Nancy Davis, PhD, director, division of CME with the American Academy of Family Physicians, presented some of what AAFP has been doing to move CME forward at the SACME meeting Nov. 6 in Boston.

Like the AMA, AAFP has been concentrating on evidence-based CME, point of care/just in time learning, and physician performance measurement. Note that AAFP accredits activities, not providers.

EBM and CME

Evidence-based CME is important because it assures CME is developed and presented with the best available scientific evidence; physician expertise; and consideration of the individual patients, said Davis. AAFP s EB CME criteria are that key practice recommendations come from AAFP-approved EBM sources, and that faculty has to disclose to learners the strength of the evidence in AAFP-accredited activities. Effective January 5, 2005, EB CME activities get twice the credit of non-EB CME, she said.

Point of care learning

POC learning for AAFP-accredited activities must include clinical decision support tools, and learning must occur at the point of care. Docs have to identify the clinical question; search the evidence for the answer, and implement (or not) with the patient and they have to document that all this occurs to get credit.

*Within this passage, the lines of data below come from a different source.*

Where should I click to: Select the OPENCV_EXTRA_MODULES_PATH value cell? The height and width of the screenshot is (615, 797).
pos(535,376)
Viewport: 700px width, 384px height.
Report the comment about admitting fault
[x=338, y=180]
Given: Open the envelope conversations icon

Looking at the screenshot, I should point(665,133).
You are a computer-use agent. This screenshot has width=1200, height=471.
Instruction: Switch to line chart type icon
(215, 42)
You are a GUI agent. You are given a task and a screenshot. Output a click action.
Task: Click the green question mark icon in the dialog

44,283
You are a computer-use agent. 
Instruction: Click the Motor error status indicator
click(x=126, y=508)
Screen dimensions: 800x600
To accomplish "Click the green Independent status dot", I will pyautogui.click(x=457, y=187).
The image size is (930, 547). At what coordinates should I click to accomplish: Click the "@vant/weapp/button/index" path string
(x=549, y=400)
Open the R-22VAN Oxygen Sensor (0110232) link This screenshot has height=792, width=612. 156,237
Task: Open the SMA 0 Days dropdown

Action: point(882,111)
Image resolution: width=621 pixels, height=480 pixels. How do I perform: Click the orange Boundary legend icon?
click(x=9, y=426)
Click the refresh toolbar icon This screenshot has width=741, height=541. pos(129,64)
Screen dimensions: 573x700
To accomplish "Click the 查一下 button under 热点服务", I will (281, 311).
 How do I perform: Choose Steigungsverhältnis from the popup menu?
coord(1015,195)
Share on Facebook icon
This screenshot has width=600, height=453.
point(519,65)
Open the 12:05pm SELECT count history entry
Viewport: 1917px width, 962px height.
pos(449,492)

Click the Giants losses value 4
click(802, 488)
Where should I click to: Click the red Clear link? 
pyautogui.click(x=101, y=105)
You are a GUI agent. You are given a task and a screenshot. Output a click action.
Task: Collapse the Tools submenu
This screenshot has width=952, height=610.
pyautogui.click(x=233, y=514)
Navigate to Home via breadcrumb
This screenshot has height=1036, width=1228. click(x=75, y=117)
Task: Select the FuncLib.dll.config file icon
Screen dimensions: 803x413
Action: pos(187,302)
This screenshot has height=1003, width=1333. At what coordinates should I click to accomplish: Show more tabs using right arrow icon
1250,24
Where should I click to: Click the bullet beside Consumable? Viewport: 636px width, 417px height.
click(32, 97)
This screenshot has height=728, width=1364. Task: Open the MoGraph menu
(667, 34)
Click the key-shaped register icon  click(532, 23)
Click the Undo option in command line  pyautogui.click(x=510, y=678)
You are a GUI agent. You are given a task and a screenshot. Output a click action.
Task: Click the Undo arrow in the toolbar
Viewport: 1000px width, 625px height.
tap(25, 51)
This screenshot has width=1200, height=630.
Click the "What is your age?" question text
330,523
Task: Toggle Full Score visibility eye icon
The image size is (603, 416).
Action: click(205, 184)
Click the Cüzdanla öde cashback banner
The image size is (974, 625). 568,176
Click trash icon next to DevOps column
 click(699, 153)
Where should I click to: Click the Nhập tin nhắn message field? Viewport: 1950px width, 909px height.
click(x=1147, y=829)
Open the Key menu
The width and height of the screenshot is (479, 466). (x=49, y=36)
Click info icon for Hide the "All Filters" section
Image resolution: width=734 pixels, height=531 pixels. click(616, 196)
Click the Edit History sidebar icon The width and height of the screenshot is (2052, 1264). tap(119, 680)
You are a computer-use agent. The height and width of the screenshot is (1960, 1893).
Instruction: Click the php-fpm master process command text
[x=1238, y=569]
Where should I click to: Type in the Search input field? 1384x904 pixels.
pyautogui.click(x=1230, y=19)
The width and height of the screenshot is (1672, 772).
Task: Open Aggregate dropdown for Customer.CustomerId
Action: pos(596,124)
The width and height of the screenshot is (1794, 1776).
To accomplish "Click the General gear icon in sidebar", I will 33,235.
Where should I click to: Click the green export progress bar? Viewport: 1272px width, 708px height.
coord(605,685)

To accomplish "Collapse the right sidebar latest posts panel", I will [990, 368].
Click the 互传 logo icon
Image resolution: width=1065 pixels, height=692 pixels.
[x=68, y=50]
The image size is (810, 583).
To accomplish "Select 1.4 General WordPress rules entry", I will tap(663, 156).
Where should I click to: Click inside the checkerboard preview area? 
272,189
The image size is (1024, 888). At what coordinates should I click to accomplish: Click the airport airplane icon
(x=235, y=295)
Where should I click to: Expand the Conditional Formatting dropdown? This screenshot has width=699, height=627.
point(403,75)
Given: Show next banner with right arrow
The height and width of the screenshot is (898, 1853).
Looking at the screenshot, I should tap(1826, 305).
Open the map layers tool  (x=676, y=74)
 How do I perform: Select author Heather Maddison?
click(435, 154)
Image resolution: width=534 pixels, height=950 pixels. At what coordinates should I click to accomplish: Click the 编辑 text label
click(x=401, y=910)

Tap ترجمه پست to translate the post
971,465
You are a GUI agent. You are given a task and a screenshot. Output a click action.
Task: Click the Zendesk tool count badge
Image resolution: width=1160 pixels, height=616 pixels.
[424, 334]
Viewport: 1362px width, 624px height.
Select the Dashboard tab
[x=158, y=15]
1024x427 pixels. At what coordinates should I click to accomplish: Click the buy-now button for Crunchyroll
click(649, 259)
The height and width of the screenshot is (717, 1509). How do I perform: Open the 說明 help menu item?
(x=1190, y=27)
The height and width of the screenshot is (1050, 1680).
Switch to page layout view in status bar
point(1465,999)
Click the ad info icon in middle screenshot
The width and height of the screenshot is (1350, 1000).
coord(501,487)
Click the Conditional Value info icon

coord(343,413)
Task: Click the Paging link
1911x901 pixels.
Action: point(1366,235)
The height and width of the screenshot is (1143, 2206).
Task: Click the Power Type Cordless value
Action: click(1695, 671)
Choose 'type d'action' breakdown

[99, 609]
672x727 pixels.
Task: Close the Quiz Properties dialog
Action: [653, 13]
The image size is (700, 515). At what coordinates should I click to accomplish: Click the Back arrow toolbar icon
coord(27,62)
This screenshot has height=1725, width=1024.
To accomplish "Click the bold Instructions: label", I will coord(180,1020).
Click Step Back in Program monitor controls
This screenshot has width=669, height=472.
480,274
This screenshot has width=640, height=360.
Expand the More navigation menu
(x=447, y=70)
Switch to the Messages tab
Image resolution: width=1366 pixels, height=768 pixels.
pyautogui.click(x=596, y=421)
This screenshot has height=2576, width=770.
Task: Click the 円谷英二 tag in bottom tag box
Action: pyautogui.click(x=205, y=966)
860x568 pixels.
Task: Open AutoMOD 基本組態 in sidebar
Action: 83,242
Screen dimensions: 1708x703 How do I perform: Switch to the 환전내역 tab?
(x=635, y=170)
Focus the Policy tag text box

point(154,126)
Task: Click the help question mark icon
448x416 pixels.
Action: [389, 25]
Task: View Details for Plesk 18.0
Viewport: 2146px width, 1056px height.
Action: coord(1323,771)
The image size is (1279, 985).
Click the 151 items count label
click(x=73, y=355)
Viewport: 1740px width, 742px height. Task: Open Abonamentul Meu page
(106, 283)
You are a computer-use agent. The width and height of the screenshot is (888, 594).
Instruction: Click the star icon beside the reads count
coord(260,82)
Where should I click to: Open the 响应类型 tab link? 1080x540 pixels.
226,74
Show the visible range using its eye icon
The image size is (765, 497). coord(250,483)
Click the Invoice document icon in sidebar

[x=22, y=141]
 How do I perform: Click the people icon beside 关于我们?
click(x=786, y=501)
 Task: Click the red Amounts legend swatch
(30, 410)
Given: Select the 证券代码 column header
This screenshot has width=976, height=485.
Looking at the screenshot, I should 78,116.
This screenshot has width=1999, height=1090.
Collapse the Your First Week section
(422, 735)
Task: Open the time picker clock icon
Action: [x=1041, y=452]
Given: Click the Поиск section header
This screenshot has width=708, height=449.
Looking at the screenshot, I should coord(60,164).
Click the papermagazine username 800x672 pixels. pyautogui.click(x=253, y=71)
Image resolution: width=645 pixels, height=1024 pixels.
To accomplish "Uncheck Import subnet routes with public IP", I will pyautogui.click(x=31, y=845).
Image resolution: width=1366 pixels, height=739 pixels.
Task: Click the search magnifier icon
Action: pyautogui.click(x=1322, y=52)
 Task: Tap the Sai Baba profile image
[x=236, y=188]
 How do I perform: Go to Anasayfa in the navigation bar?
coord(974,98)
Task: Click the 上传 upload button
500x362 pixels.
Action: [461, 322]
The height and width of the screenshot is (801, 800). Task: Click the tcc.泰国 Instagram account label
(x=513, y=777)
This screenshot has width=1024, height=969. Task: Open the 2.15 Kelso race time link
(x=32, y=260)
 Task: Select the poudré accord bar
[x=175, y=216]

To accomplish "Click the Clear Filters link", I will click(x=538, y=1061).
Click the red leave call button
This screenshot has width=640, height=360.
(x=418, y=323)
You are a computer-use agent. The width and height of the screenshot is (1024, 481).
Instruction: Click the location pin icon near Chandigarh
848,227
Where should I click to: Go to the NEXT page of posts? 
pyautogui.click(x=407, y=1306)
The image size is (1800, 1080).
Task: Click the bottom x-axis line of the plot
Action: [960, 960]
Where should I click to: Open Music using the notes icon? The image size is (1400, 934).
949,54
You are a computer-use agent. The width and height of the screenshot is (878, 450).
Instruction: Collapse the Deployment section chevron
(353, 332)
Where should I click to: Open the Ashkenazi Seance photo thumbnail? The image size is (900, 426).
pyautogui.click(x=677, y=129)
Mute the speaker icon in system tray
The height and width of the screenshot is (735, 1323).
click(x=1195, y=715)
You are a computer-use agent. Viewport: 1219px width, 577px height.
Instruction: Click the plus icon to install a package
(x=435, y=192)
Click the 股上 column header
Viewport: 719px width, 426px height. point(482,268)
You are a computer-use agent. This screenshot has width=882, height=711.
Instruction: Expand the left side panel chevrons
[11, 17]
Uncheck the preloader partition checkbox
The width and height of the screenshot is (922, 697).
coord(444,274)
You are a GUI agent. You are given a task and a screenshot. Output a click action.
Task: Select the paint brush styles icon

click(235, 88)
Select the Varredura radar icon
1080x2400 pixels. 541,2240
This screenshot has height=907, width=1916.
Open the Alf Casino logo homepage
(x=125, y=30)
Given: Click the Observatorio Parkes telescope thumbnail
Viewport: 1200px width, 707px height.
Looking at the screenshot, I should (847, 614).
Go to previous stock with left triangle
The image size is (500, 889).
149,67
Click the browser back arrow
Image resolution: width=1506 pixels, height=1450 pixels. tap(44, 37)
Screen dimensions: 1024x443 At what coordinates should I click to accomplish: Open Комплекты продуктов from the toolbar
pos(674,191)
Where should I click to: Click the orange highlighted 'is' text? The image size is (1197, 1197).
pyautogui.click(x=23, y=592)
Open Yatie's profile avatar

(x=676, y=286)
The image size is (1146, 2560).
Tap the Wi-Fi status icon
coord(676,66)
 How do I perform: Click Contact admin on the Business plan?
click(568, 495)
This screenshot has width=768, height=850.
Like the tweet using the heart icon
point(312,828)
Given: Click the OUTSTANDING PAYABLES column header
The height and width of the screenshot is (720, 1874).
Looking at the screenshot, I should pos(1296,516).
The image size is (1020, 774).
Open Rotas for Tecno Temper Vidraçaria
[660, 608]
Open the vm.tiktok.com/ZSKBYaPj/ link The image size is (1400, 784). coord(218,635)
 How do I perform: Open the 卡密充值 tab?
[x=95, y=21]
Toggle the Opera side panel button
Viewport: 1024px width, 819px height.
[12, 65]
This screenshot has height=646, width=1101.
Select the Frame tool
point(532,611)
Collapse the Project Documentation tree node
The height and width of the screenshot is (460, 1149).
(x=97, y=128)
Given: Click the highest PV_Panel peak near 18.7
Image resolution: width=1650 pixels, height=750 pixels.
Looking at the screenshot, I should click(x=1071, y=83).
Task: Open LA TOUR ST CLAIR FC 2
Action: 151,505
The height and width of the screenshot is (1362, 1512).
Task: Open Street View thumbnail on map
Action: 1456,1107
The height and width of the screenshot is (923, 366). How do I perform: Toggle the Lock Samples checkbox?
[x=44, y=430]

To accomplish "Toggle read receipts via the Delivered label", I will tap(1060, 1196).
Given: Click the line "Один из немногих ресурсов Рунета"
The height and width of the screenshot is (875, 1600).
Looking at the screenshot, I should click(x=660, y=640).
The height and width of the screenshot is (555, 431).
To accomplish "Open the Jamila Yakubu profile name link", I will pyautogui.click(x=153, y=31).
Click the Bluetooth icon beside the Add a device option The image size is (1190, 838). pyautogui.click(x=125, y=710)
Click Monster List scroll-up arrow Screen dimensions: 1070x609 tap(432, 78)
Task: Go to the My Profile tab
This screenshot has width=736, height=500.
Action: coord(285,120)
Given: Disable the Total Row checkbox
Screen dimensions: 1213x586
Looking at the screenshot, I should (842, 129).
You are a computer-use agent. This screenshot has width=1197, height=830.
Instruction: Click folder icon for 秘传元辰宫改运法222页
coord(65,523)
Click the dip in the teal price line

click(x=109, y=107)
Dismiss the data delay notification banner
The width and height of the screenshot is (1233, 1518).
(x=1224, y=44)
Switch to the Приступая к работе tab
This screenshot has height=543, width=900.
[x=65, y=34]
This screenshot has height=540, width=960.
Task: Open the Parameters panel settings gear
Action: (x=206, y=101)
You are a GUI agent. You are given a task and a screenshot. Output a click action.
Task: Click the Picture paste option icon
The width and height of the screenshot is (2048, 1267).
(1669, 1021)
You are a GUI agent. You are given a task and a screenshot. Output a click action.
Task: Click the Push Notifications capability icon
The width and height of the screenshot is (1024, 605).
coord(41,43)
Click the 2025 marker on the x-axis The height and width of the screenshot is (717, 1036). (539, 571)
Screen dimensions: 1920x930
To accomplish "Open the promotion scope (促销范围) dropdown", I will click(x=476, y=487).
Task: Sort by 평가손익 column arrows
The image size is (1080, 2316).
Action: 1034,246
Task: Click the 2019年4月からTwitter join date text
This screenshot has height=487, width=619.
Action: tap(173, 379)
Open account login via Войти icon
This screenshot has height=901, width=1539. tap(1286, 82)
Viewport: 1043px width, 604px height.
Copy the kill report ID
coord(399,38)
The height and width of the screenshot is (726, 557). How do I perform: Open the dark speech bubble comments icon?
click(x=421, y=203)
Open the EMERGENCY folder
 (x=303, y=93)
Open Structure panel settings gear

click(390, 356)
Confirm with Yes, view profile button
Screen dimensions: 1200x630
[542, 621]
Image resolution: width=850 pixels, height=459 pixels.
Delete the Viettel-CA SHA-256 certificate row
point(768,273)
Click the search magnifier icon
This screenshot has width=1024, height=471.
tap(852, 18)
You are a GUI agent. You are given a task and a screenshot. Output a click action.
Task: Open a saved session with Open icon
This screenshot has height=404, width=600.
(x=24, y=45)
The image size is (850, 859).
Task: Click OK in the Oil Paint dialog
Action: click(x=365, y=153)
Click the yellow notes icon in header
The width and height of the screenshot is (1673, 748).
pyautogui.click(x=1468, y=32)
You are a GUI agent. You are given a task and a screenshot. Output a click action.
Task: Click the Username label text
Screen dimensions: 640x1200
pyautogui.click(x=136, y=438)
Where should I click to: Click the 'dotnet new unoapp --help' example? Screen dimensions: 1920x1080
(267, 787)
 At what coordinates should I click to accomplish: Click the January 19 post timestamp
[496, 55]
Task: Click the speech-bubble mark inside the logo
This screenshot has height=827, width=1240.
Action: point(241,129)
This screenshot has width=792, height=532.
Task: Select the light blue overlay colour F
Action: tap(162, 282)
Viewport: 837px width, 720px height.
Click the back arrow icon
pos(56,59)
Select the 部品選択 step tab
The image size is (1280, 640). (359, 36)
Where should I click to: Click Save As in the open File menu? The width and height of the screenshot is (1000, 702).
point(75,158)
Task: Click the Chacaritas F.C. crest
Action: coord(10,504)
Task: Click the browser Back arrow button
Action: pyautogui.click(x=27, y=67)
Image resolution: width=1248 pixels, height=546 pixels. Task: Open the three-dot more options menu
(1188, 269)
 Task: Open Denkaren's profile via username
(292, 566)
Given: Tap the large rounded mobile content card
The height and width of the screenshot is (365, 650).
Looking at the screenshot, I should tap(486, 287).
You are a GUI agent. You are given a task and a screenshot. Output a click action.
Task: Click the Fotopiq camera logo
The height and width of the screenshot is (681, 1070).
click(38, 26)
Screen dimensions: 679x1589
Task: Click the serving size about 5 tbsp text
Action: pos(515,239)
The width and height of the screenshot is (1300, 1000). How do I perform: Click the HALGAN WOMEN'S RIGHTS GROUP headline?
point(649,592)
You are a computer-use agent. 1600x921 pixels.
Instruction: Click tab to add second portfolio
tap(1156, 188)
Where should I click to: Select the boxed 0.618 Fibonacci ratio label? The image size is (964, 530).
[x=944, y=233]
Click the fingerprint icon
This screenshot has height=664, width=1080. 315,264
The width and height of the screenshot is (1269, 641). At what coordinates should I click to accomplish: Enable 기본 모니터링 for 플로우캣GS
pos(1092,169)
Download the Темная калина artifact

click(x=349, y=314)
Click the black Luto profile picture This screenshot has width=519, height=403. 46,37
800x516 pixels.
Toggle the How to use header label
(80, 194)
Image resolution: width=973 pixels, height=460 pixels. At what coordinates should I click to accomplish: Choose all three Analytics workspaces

Learners can get 0.5 prescribed credits per inquiry, limited to 15 credits/year maximum because, she said, "all CME should not come from one source."

PI in practice

Performance improvement under AAFP is very similar to the AMA criteria for PI. It comes in three stages: learning from EB measures and current practice performance assessment; learning from the application of interventions to improve performance to patient care; and learning from evaluation and re-measure. Each stage is worth five credits; docs get 20 for completing all three stages.

Remaining challenges

But all is not rosy in the world of innovative CME, she added. It s still a challenge to determine how to measure value, if not in hours. Also, how does this fit into mandated CME will state licensing boards be interested in the point-of-care metrics? How will this be funded, and will physicians used to seats-in-seats credit metrics accept a new way of doing things?

In answer to a question about how to verify the docs are doing what they say they re doing, Davis said that is why a Web-based system that can capture all the data when they log in is the way to go. Charles Willis of the AMA added, "There s always going to be some capacity to game the system," whether it s traditional CME or POC learning.